Aim
In the material below, rewrite every line from the first one through the line containing "click(331, 102)", substituting "Window" for "Terminal" and leaving everything else unchanged.

----- Raw data -----

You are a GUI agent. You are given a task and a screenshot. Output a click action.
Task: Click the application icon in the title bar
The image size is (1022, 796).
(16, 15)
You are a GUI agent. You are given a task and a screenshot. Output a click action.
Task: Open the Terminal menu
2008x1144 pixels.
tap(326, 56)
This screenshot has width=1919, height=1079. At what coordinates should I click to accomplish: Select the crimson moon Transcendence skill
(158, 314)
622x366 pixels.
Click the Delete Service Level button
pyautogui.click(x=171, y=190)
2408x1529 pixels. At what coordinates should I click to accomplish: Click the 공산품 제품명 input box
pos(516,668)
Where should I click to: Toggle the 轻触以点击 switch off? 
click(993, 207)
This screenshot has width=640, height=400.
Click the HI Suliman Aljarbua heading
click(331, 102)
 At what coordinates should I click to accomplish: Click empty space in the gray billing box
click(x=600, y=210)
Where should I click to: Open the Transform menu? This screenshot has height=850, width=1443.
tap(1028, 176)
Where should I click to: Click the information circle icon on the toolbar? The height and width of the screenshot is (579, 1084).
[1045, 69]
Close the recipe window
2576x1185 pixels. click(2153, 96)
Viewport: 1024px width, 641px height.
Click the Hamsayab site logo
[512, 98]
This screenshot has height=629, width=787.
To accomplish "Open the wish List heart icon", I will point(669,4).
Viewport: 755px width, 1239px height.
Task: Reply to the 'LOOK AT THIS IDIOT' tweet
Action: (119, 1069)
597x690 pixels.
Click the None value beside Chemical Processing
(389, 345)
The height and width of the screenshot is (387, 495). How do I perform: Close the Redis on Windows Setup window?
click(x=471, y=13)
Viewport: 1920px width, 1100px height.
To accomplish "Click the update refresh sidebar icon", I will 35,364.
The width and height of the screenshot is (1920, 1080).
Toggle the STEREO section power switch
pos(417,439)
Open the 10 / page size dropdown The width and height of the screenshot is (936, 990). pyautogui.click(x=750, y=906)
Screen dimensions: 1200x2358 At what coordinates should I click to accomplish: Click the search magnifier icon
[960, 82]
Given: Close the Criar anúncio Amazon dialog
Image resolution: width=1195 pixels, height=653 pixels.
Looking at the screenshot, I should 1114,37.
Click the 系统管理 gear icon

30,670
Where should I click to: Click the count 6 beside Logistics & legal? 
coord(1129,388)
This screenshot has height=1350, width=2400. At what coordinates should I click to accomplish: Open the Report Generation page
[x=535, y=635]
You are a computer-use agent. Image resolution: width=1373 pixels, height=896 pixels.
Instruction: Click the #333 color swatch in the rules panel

-----

Solution for this exercise
You are a GUI agent. You are given a task and a screenshot. Output a click action.
Task: Click the application icon in the title bar
The image size is (1022, 796).
(16, 15)
You are a GUI agent. You are given a task and a screenshot. Output a click action.
Task: Open the Window menu
2008x1144 pixels.
tap(326, 56)
This screenshot has width=1919, height=1079. At what coordinates should I click to accomplish: Select the crimson moon Transcendence skill
(158, 314)
622x366 pixels.
Click the Delete Service Level button
pyautogui.click(x=171, y=190)
2408x1529 pixels. At what coordinates should I click to accomplish: Click the 공산품 제품명 input box
pos(516,668)
Where should I click to: Toggle the 轻触以点击 switch off? 
click(993, 207)
This screenshot has width=640, height=400.
Click the HI Suliman Aljarbua heading
click(331, 102)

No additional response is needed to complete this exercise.